▶ [What needs to be done]:
Please rewrite every line of the listing below, requests included, and shift each answer coordinate by adding 35 to each of its numbers, leaving the numbers in the requests unchanged. Leave the pictures out.
++++ Stored rows
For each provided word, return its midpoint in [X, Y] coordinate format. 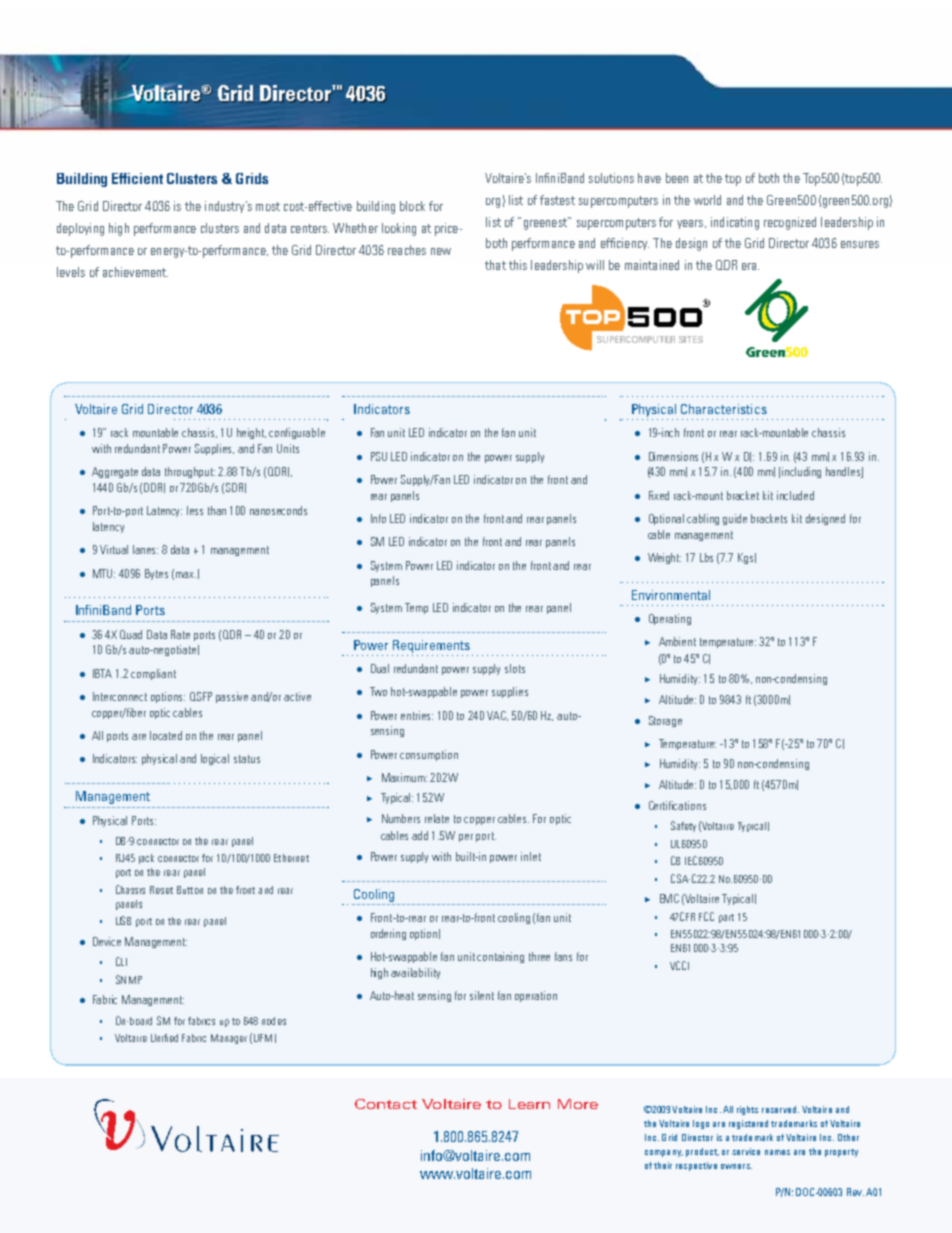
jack [146, 859]
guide [735, 519]
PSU [379, 456]
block [412, 206]
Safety [683, 826]
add [420, 835]
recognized [790, 223]
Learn [529, 1104]
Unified [164, 1038]
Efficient [137, 178]
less [195, 510]
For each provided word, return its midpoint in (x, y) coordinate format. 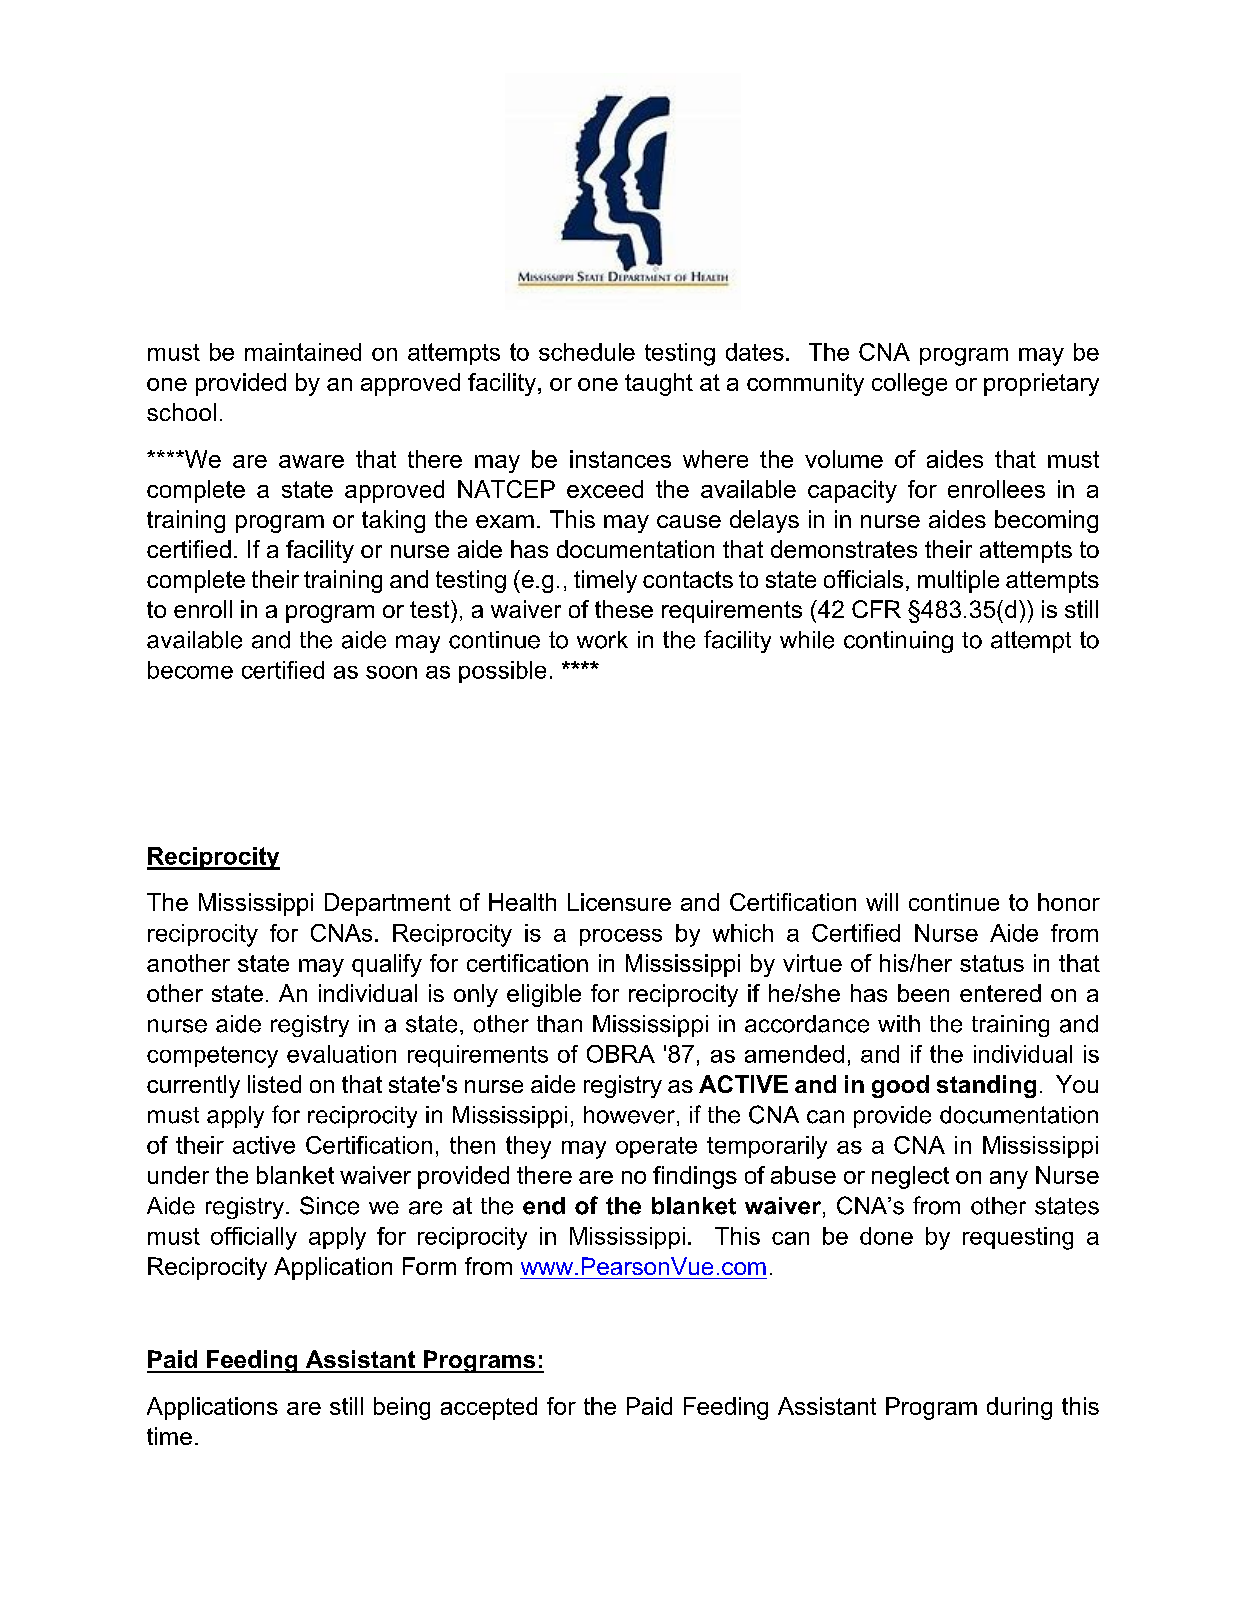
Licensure (619, 902)
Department (388, 904)
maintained (303, 352)
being (402, 1408)
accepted (489, 1408)
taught (659, 384)
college (909, 384)
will (882, 902)
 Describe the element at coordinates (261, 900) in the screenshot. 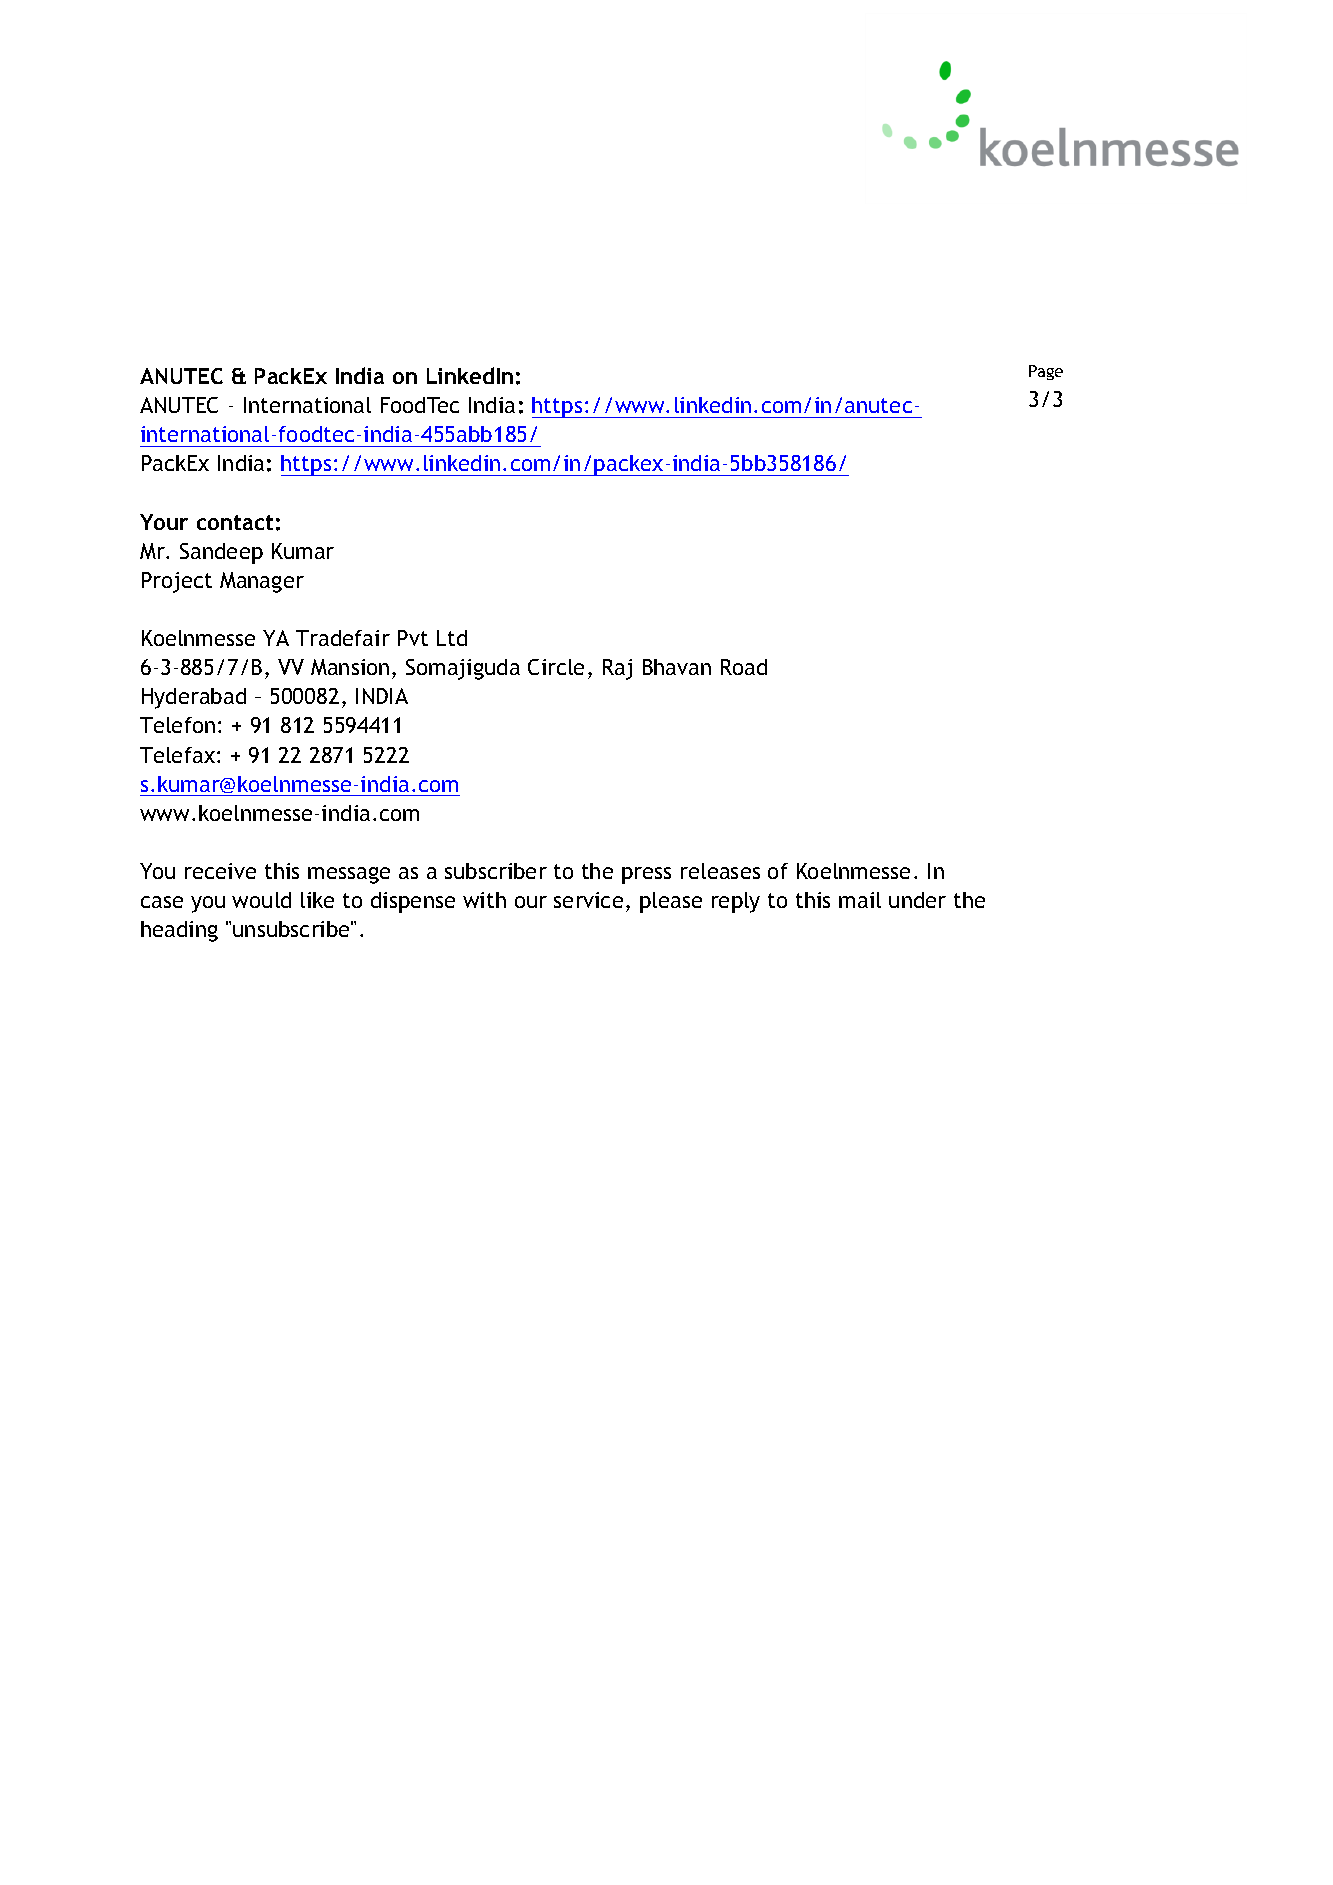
++++++++
▶ [Answer to the problem]:
For each provided word, return its midpoint in [X, Y] coordinate format. 
jack [181, 894]
guide [770, 554]
PSU [414, 491]
block [447, 241]
Safety [718, 861]
add [455, 870]
recognized [825, 258]
Learn [564, 1139]
Unified [199, 1073]
Efficient [172, 213]
less [230, 545]
For each provided word, return its midpoint in (x, y) coordinate format. 
Licensure (654, 937)
Department (423, 939)
maintained (338, 387)
being (437, 1443)
accepted (524, 1443)
taught (694, 419)
college (944, 419)
will (917, 937)
 Describe the element at coordinates (261, 900) in the screenshot. 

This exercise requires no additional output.